Bipartite Checking


The question is in the title. Is the given graph bipartite? We can use BFS or DFS on graph. Lets first focus on BFS related algorithm. This procedure is very similar to BFS, we have an extra color array and we assign a color to each vertex when we are traversing the graph. Algorithm proof depends on fact that BFS explores the graph level by level. If the graph contains an odd cycle it means that there must be a edge between two vertices that are in same depth (layer, proof can be found on [1 - Algorithm Design, Kleinberg, Tardos]). Let's say the colors are red and black and we traverse the graph with BFS and assign red to odd layers and black to even layers. Then we check the edges to see if there exists an edge that its vertices are same color.

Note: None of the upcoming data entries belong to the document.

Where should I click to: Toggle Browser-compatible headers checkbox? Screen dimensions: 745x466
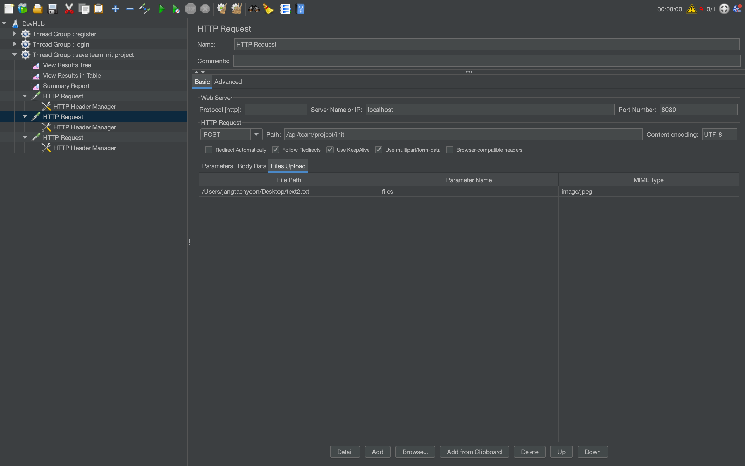click(450, 150)
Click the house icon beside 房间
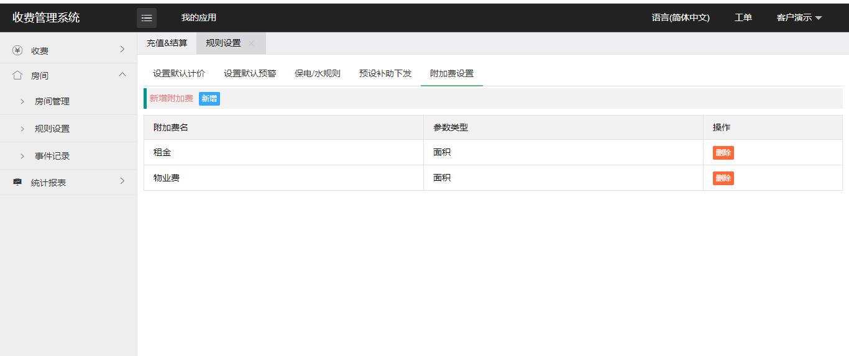This screenshot has height=356, width=849. click(x=17, y=75)
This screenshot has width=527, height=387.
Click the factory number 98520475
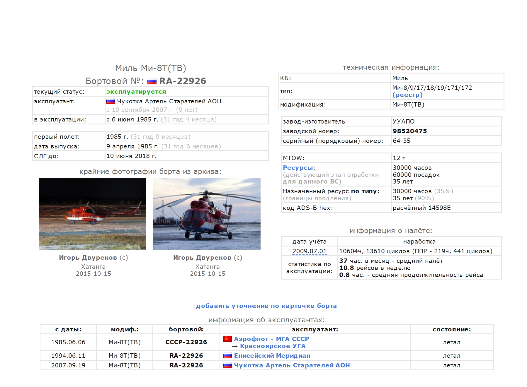tap(410, 131)
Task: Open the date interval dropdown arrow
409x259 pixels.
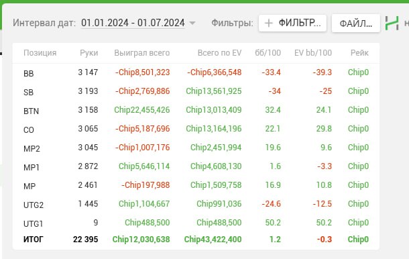Action: [x=192, y=23]
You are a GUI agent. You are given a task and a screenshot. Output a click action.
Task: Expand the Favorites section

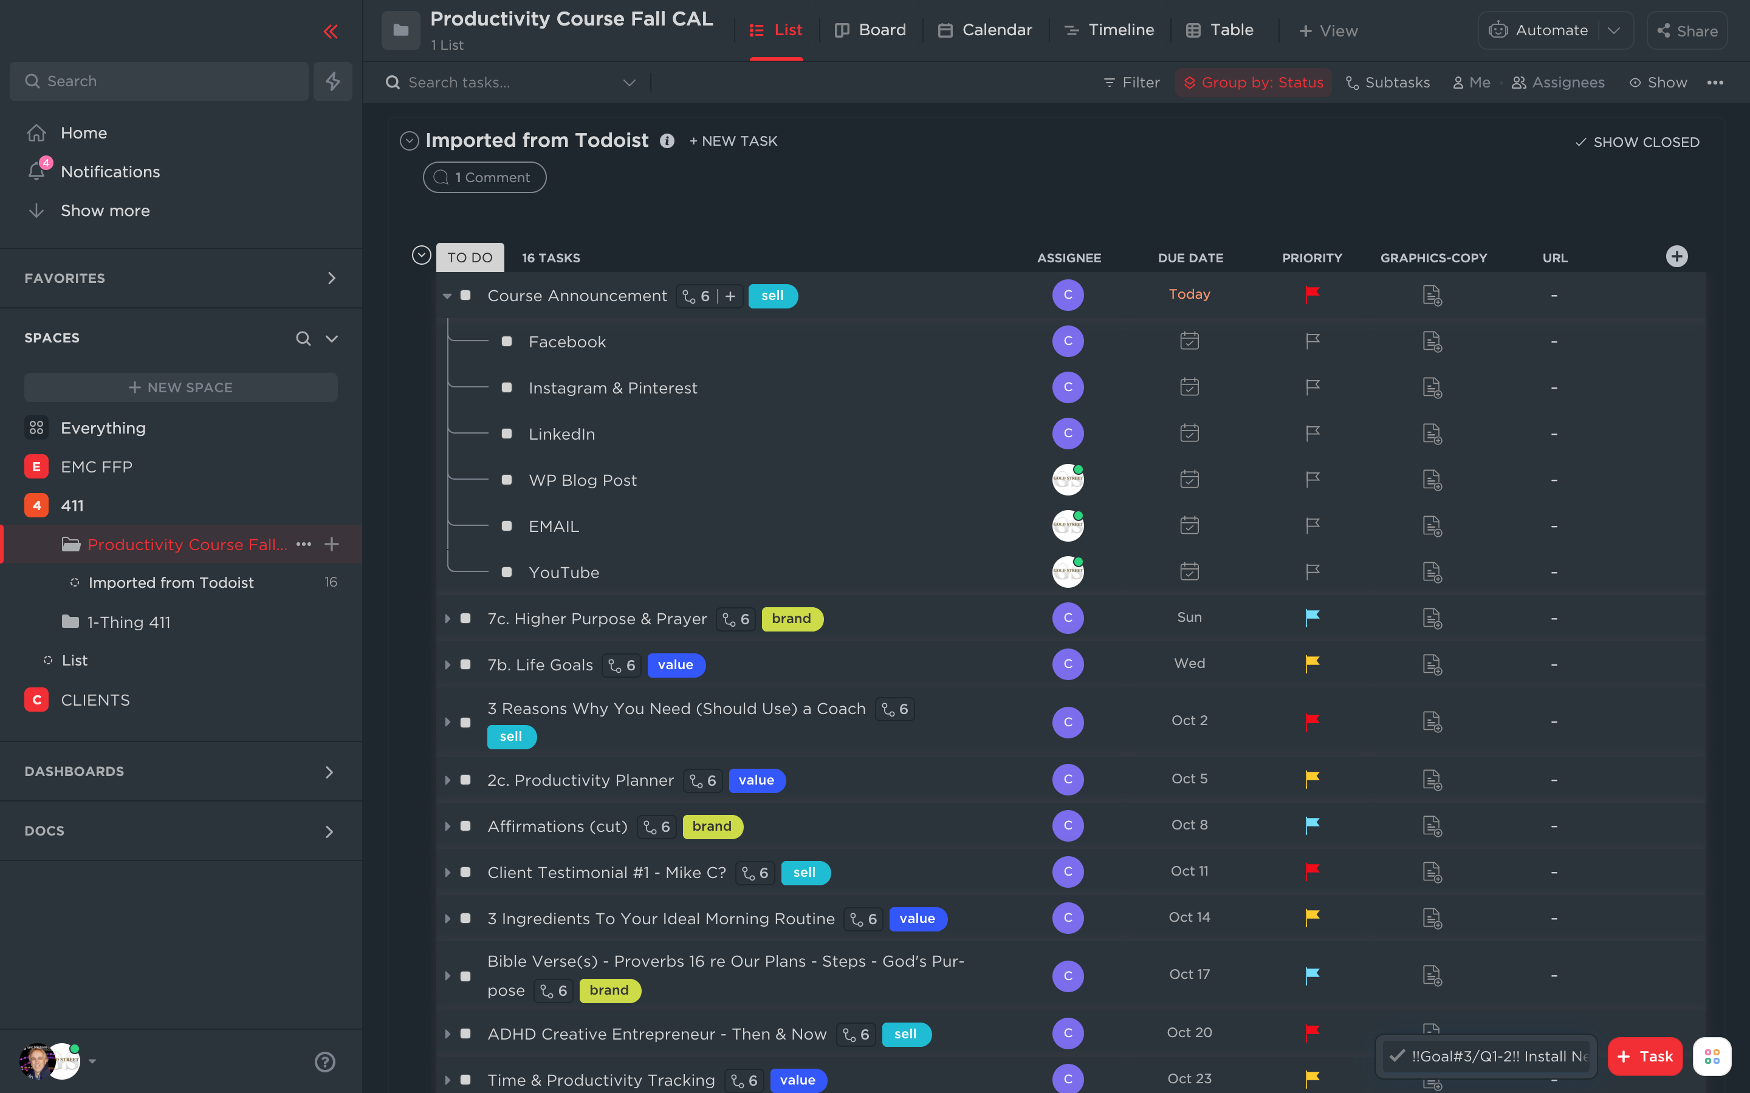(331, 278)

If there is a such edge, the graph is not bipartite, else the graph is bipartite.

If two nodes x and y in the same layer are joined by an edge, then the cycle through x, y, and their lowest common ancestor z has odd length, demonstrating that the graph cannot be bipartite.
If two nodes x and y in the same layer are joined by an edge, then the cycle through x, y, and their lowest common ancestor z has odd length, demonstrating that the graph cannot be bipartite.
typedef vector<int> adjList;
typedef vector<adjList> graph;
typedef pair<int,int> ii;
enum COLOR {RED, GREEN};
bool bipartite_check(graph &g){
    int root = 0; // Pick 0 indexed node as root.
    vector<bool> visited(g.size(),false);
    vector<int> Color(g.size(),0); 
    queue<ii> Q( { {root,0}} ); // insert root to queue, it is  first layer_0
    visited[root] = true;
    Color[root] = RED;
    while ( !Q.empty() )
    {
        /*top.first is node, top.second its depth i.e layer */
        auto top = Q.front();
        Q.pop();
        for (int u : g[top.first]){
            if ( !visited[u] ){
                visited[u] = true;
                //Mark even layers to red, odd layers to green
                Color[u] = (top.second+1) % 2 == 0 ?  RED : GREEN; 
                Q.push({u, top.second+1 });
            }
        }
    }
    for(int i=0; i < g.size(); ++i){
        for( auto v: g[i]){
            if ( Color[i] == Color[v] ) return false;
        }
    }
    return true;
}
int main(){
    graph g(3);
    g[0].push_back(1);
    g[1].push_back(2);
    g[2].push_back(3);
    cout << (bipartite_check(g) == true ? "YES" : "NO") << endl;
    return 0;
}

The complexity of algorithm is is $O(V + E) + O(E) $, BFS and loop over edges. But we can say it \(O(V+E)\) since it is Big-O notation.